Figura 1: US evidenciando artéria umbilical única.
Figura 2: Biometria fetal: Úmero: 36mm, percentil 9; Fêmur: 39mm, percentil 5.
Figura 3: Biometria fetal: Circunferências torácica, 157mm, percentil 15 e abdominal 184mm, percentil 19.

A abordagem terapêutica da pressão arterial elevada inclui medidas não farmacológicas e uso de fármacos anti-hipertensivos, a fim de reduzir a pressão, proteger órgãos alvo, prevenir desfechos cardiovasculares e renais3 . A hipertensão grave deve ser controlada por meio de drogas como Hidralazina e Nifedipino. A prevenção e controle de convulsões devem ser realizados por meio da administração intravenosa de Sulfato de Magnésio4 sendo a dose de ataque 4g e manutenção de 1g a 2g/h, mantida por 24 horas no pós-parto5. Esse esquema de administração citado foi o proposto por Zuspan em 1966, no entanto existem outros esquemas como o do Pritchard, 1955 e Sibai, proposto mais recentemente, em 1984.

Tabela 3 – Esquemas de administração do Sulfato de Magnésio

As principais complicações do esquema intramuscular proposto por Pritchard são a dor e o risco de hematomas e abscessos, assim, o esquema endovenoso de Zuspan tornou-se o mais recomendado. Contudo, a principal limitação do esquema endovenoso foi a necessidade de equipamentos adequados (bomba de infusão) e de maior treinamento da equipe médica. Já o esquema proposto por Sibai por apresentar doses altas de MgSO4 e próximas aos níveis tóxicos, não é comumente utilizado6 .

Todas as pacientes com suspeita de Síndrome HELLP devem ser hospitalizadas, uma vez que há uma rápida e progressiva deterioração do quadro materno e fetal5 . E assim que confirmado o diagnóstico da síndrome, o tratamento depende de vários fatores como idade gestacional, gravidade da doença materna, alterações laboratoriais e estado fetal7 . A conduta preconizada para tratamento da síndrome HELLP geralmente inclui interrupção da gestação.
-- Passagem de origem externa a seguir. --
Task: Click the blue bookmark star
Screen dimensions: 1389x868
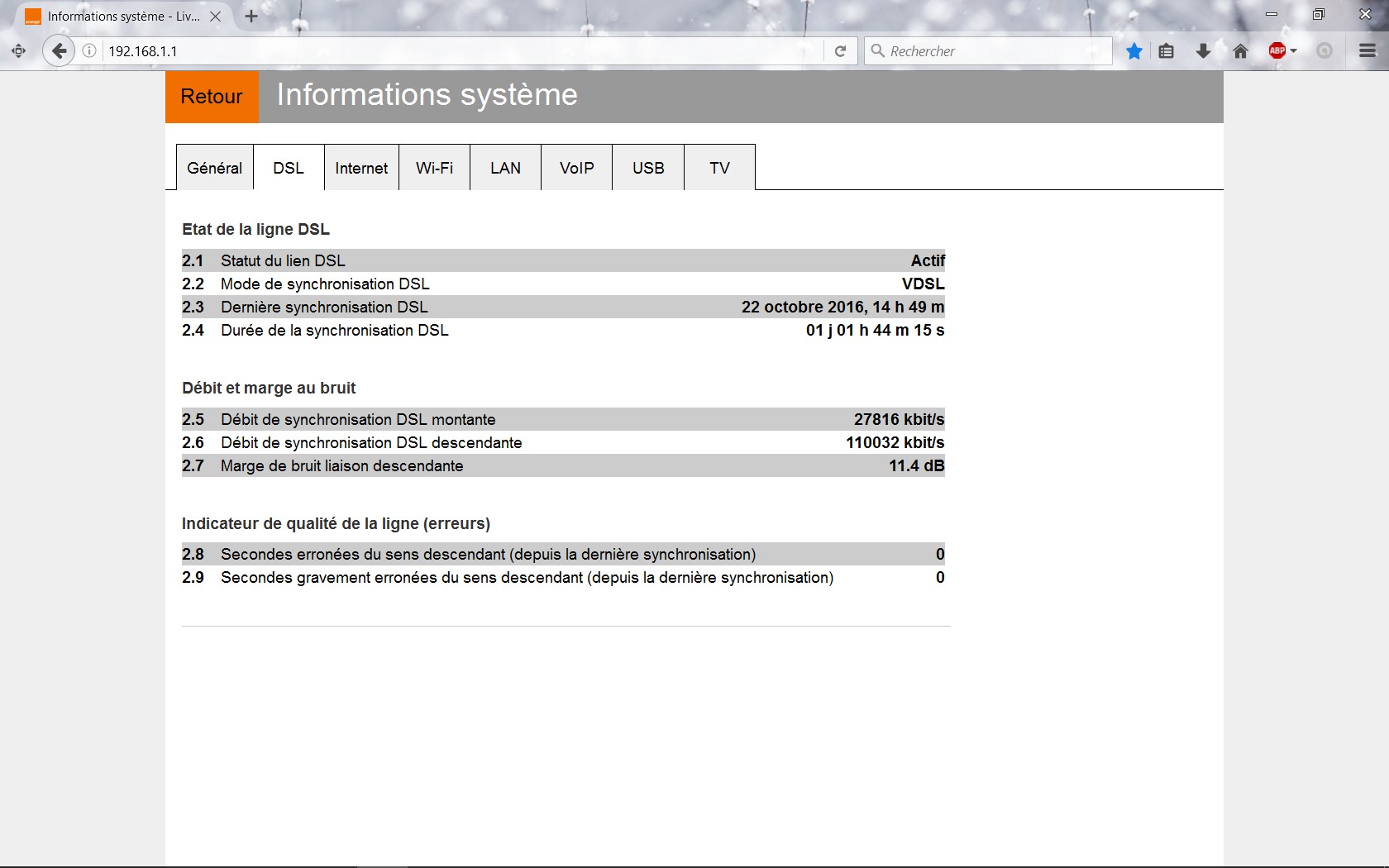Action: [1134, 51]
O parto é o único modo de parar os efeitos da doença, entretanto, nem sempre está prontamente indicado, visto que em alguns casos a conduta conservadora pode ser feita em benefício do feto. A indução do parto, contudo, parece ser a conduta mais prudente nos casos em que a gestação já alcançou 34 semanas e o colo é favorável, quando a avaliação fetal não é tranquilizadora, e quando há agravantes na condição materna4 .
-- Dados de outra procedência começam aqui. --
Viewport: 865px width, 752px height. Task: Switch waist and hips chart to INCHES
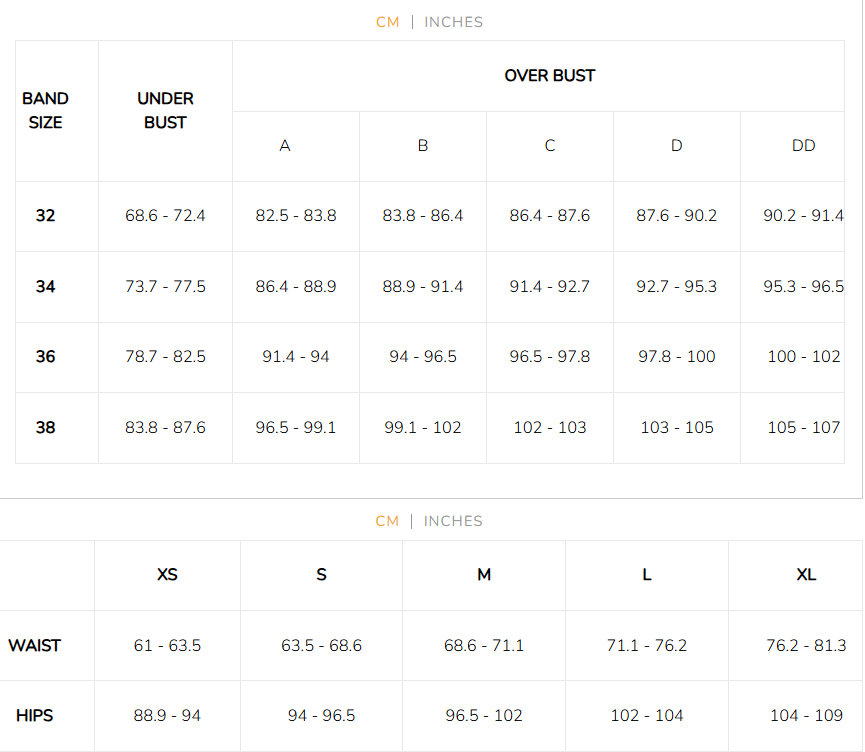(453, 521)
A via vaginal do parto é preferível quando o trabalho de parto já se iniciou, com ruptura das membranas e com apresentação cefálica fetal. A cesárea é preferida em pacientes com idade gestacional inferior a 32 semanas e colo desfavorável, principalmente quando há comprometimento fetal e hipertensão arterial sistêmica grave não controlada (se segurança, uma vez que o corticoide aumenta o descontrole e picos pressóricos)5 .

Antes das 34 semanas está indicado administração de Betametasona intramuscular 12mg em duas doses a cada 24h para manutenção pulmonar fetal 5 (se segurança, uma vez que o corticoide aumenta o descontrole e picos pressóricos). Na paciente em questão, mesmo apresentando idade gestacional que possibilitasse conduta conservadora, houve a necessidade de intervir com interrupção da gravidez devido ao difícil controle da pressão arterial, somada à manutenção da plaquetopenia, fatores que colocariam em risco a mãe e ao feto. A mesma fez uso de betametasona por 48 horas visando maturação pulmonar em gestações pré-termo.

DIAGNÓSTICOS DIFERENCIAIS PRINCIPAIS

OBJETIVOS DE APRENDIZADO/COMPETÊNCIAS

• Estudo semiológico da síndrome HELLP.

• Diagnóstico da Síndrome HELLP.

• Diagnósticos diferenciais da Síndrome HELLP.

• Entender a abordagem clínica da paciente com Síndrome HELLP.

PONTOS IMPORTANTES

• Importante causa de morbidade materna e fetal em países do terceiro mundo.

• Problema de saúde pública9.

• A síndrome HELLP tem sintomas inespecíficos necessitando melhor conhecimento para um diagnóstico precoce e tratamento.

• A Síndrome HELLP é uma variante mais grave da pré-eclâmpsia.